- **DOCUMENT SECTION**
-=-=-

The cyber-physical nature of SCADA systems means that a breach or failure not only risks data loss but can lead to tangible, often catastrophic, real-world consequences. From halting production lines to compromising water treatment facilities, the ripple effects of these incidents underscore the criticality of robust cybersecurity measures. This article delves into the multifaceted approach required to safeguard these indispensable systems, laying the groundwork for a secure and resilient industrial future. Through a comprehensive exploration of vulnerabilities and strategies, we aim to equip stakeholders with the knowledge and tools to protect the industrial infrastructure that powers our world.

What is the threat landscape for SCADA?

Unlike traditional IT systems where endpoints are usually personal computing devices used by people, SCADA systems interface directly with the physical components of industrial environments: machines, sensors, and control units. This fundamental difference not only shapes the nature of potential threats but also underscores the unique challenges in securing these systems.

-=-=-

Reproduce, word for word, the stretch of the SCADA security passage from "The cyber-physical nature" through "powers our world.".

- **RECORDED INFORMATION**
-=-=-

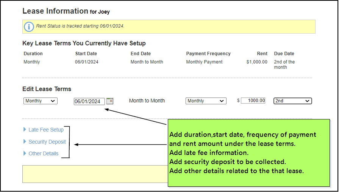Click the rent amount field showing 1000.00
The image size is (339, 192).
pyautogui.click(x=253, y=101)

-=-=-

- **SOLUTION FOR THIS TASK**
The cyber-physical nature of SCADA systems means that a breach or failure not only risks data loss but can lead to tangible, often catastrophic, real-world consequences. From halting production lines to compromising water treatment facilities, the ripple effects of these incidents underscore the criticality of robust cybersecurity measures. This article delves into the multifaceted approach required to safeguard these indispensable systems, laying the groundwork for a secure and resilient industrial future. Through a comprehensive exploration of vulnerabilities and strategies, we aim to equip stakeholders with the knowledge and tools to protect the industrial infrastructure that powers our world.